What the exercise asks: Return the lines below exactly as they appear, beginning at the line that contains "You are a computer-use agent." and stopping after the line that contains "click(x=54, y=20)".
== == ==
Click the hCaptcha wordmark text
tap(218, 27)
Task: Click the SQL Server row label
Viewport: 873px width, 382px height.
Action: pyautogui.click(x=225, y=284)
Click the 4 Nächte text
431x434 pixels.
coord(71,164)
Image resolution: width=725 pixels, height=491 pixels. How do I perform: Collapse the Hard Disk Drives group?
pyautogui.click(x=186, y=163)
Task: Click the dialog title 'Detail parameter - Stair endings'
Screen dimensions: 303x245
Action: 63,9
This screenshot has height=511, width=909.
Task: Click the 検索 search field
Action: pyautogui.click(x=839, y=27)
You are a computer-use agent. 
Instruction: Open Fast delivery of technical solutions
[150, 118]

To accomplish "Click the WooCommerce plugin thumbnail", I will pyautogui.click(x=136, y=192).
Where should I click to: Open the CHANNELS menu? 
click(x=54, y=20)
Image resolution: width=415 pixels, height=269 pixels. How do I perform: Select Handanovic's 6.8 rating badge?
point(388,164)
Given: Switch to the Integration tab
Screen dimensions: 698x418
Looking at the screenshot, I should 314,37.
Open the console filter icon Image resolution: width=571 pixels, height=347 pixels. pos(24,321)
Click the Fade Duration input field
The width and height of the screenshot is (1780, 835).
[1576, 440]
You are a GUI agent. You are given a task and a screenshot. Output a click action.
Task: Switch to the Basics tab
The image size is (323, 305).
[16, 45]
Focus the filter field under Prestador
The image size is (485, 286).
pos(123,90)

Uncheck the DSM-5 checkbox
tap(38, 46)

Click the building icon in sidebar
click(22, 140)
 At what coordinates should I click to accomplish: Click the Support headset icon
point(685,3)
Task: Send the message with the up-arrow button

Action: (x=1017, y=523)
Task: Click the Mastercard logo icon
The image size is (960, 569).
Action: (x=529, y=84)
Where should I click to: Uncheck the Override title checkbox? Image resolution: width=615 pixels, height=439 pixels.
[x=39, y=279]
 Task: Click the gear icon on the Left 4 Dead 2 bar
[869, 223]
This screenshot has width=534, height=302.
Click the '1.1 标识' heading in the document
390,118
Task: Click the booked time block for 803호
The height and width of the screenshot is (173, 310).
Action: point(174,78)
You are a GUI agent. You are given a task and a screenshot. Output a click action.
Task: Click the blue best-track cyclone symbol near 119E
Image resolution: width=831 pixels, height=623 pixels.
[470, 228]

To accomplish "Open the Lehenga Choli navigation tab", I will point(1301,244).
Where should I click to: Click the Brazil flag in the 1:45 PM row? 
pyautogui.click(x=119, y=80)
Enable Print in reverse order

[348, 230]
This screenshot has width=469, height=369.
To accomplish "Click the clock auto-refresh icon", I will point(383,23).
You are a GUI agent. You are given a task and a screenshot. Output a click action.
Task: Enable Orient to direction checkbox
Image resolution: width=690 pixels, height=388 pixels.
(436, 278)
== == ==
Task answer:
You are a computer-use agent. 
Instruction: Open Fast delivery of technical solutions
[150, 118]

To accomplish "Click the WooCommerce plugin thumbnail", I will pyautogui.click(x=136, y=192).
Where should I click to: Open the CHANNELS menu? 
click(x=54, y=20)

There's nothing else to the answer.